Essa paciência é também estética, pois requer sensibilidade para perceber os movimentos sutis da ideia. Deleuze e Guattari diziam que pensar é “criar conceitos”, e Gallo nos recorda que tal criação é lenta, laboriosa, e exige o mesmo cuidado que o artista tem com sua obra. Daí a analogia fecunda: o ensino filosófico é uma usina de pensamento, onde o professor opera a energia bruta do real, transformando-a em sentido.
4. A transversalidade como exercício de paciência
Em Gallo, a paciência também é transversalidade — termo que ele resgata de Guattari, mas reconduz à prática pedagógica. Transversalizar é conectar sem hierarquizar, relacionar sem dominar. Significa que o ensino filosófico deve dialogar com a arte, com a ciência, com a literatura e com a vida cotidiana, sem se dissolver em nenhuma delas.
Essa paciência transversal é o oposto da pressa interdisciplinar que busca sínteses apressadas. Ela exige tempo, escuta e permeabilidade. A filosofia, nesse sentido, é a arte de suportar o inacabado, de permanecer entre os campos do saber, onde tudo se comunica, mas nada se confunde.
5. Ensinar é resistir: o professor como artesão e operário
Ter paciência com os conceitos é, hoje, um gesto político. Numa cultura dominada pela produtividade e pelo “mercado das ideias”, a lentidão filosófica é resistência. O professor que recusa o imediatismo e o utilitarismo cumpre um papel insubstituível: restaurar a dignidade do pensar.
A sala de aula é, então, uma usina de pensamento — espaço de produção simbólica, onde cada conceito é uma centelha e cada pergunta, um motor. O professor opera como um engenheiro do sentido e, ao mesmo tempo, como um poeta do pensamento. Sua tarefa é fazer do pensar um acontecimento: algo que nasce ali, diante de todos, e que ninguém pode prever.
6. Filosofia e lentidão: a arte de demorar-se
Vivemos, diz Edgar Morin, sob o império da simplificação. A filosofia é, talvez, a última arte que nos ensina a demorar-nos nas coisas — a escutar suas contradições, a suportar sua complexidade. Ter paciência com os conceitos é recusar o pensamento fácil, linear, redutivo. É, como diz Nietzsche, “um exercício de recusa da opinião”.
A lentidão filosófica é, portanto, uma virtude cognitiva: ela impede que o pensamento se torne propaganda, que o ensino se converta em treinamento. Paciência, aqui, é profundidade.

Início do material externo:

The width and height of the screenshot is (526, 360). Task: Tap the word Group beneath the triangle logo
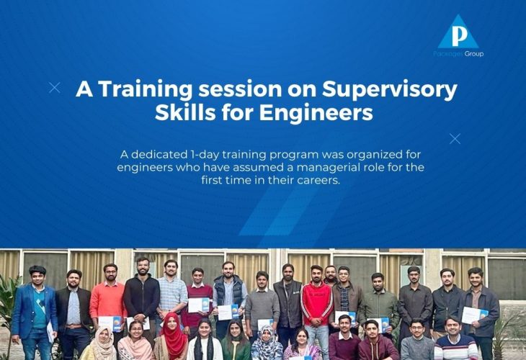click(474, 54)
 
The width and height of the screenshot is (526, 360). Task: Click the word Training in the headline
click(146, 90)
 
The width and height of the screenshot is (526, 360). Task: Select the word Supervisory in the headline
click(390, 90)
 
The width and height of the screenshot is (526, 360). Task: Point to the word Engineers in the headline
click(316, 112)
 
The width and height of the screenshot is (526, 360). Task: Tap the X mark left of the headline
click(54, 88)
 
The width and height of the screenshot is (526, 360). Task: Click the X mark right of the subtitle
click(455, 138)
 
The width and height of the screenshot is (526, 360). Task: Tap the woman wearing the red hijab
click(173, 337)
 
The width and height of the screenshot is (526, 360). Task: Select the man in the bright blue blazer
click(34, 312)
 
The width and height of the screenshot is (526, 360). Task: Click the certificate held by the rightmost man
click(474, 316)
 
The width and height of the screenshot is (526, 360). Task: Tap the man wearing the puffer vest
click(229, 298)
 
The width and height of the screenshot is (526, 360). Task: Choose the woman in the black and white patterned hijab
click(267, 343)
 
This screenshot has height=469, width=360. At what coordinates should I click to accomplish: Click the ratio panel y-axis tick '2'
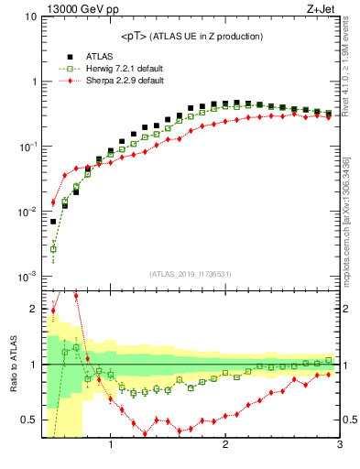coord(33,309)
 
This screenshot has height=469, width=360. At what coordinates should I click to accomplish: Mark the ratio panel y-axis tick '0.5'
coord(29,420)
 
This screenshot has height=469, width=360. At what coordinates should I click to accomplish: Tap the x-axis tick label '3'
coord(339,446)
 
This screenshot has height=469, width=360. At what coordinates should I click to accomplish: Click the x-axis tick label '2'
coord(225,446)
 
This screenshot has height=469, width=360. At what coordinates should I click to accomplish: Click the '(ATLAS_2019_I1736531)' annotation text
coord(191,274)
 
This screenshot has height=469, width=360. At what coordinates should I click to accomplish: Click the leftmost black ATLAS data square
coord(53,222)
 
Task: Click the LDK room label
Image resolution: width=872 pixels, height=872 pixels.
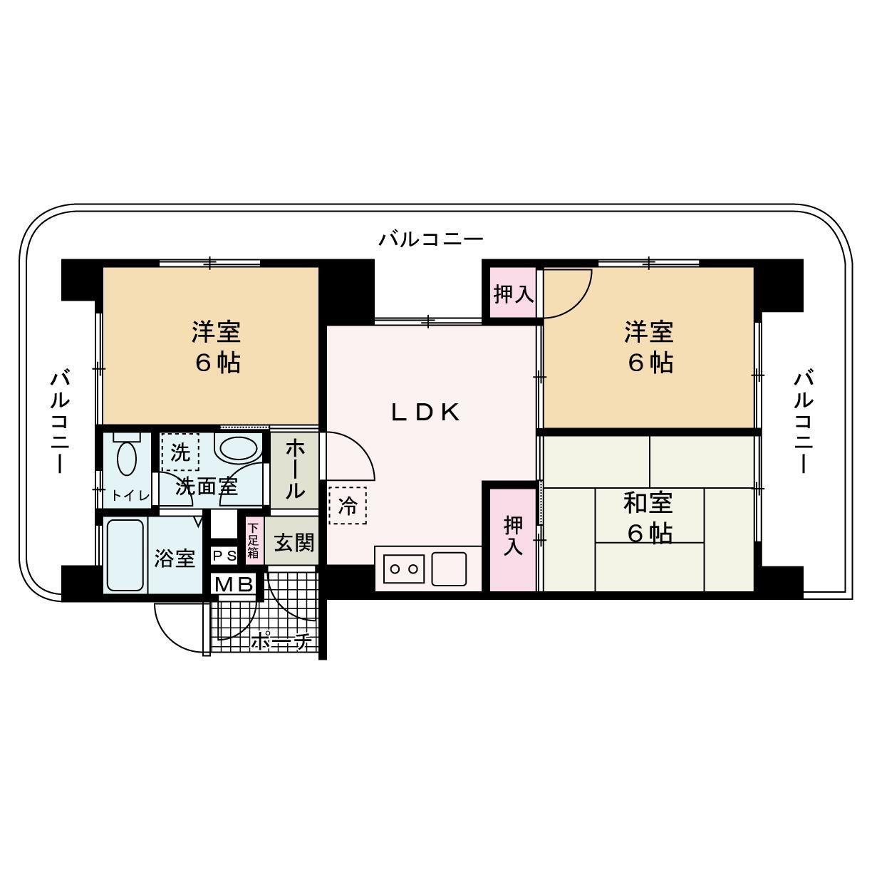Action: pyautogui.click(x=425, y=412)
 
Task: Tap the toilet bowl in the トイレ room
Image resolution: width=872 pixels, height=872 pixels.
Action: pyautogui.click(x=126, y=457)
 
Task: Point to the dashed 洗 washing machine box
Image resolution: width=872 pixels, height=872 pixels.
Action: pyautogui.click(x=180, y=452)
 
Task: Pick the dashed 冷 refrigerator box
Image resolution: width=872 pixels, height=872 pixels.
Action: pyautogui.click(x=348, y=505)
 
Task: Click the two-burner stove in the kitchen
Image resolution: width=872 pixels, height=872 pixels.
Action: pyautogui.click(x=404, y=569)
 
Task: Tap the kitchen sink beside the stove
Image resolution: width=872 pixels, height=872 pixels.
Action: pyautogui.click(x=449, y=569)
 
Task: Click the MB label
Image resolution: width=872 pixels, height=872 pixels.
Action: pyautogui.click(x=234, y=585)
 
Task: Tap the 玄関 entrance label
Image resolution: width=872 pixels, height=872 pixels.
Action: pyautogui.click(x=294, y=543)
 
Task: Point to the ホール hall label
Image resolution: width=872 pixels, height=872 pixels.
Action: pyautogui.click(x=294, y=469)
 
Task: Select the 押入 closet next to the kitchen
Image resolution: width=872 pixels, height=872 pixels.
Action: pyautogui.click(x=513, y=536)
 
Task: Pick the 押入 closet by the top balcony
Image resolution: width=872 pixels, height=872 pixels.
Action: pyautogui.click(x=514, y=293)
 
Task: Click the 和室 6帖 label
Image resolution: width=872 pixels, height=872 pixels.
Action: pyautogui.click(x=648, y=517)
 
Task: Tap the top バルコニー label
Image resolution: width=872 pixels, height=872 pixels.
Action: pyautogui.click(x=431, y=239)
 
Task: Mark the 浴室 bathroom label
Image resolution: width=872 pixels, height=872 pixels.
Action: pyautogui.click(x=175, y=558)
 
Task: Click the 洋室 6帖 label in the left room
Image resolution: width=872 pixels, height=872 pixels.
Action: pyautogui.click(x=215, y=347)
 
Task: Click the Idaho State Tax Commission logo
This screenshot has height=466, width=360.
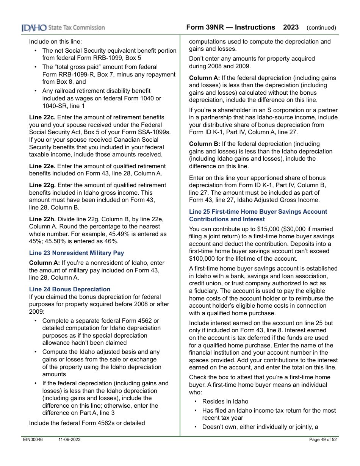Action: [63, 28]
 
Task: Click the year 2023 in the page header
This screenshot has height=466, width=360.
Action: [291, 27]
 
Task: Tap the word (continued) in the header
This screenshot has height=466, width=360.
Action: [321, 28]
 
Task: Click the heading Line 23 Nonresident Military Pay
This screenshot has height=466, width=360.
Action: [77, 253]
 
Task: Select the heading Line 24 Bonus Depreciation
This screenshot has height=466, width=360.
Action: [70, 289]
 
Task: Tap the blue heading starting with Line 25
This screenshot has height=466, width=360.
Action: [258, 216]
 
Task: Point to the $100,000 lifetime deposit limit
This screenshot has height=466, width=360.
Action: [203, 258]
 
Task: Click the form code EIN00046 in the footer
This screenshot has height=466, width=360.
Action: [32, 439]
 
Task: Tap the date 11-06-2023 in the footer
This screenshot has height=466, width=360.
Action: [69, 439]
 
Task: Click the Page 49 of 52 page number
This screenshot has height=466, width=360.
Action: [323, 439]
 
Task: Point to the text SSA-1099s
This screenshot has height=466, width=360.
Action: [157, 132]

7. Conclusão: o futuro paciente da filosofia
Concluir é retomar o começo: a filosofia é um convite à demora. Num mundo de algoritmos e respostas instantâneas, ela resiste como o último espaço do não-saber produtivo — o intervalo onde ainda se pode pensar. Sílvio Gallo encerra seu livro com uma frase que é também um desafio:
“O ensino de filosofia será filosófico, ou não o será de forma alguma.”
Essa sentença deveria ser repetida como um mantra nas licenciaturas e nas escolas. Porque ter paciência com os conceitos é, em última instância, ter fé na inteligência humana — acreditar que pensar ainda vale a pena.
Bibliografia
GALLO, Sílvio. Metodologia do Ensino de Filosofia: uma didática para o ensino médio. Campinas: Papirus, 2020.
DELEUZE, Gilles; GUATTARI, Félix. O que é a Filosofia? Rio de Janeiro: Editora 34, 1992.
GUATTARI, Félix. Psicanálise e Transversalidade. Editora Ideias e Letras, 2004.
NIETZSCHE, Friedrich. Assim falou Zaratustra. São Paulo: Companhia das Letras, 2006.
MORIN, Edgar. O Método 1: A Natureza da Natureza. Porto Alegre: Sulina, 2003.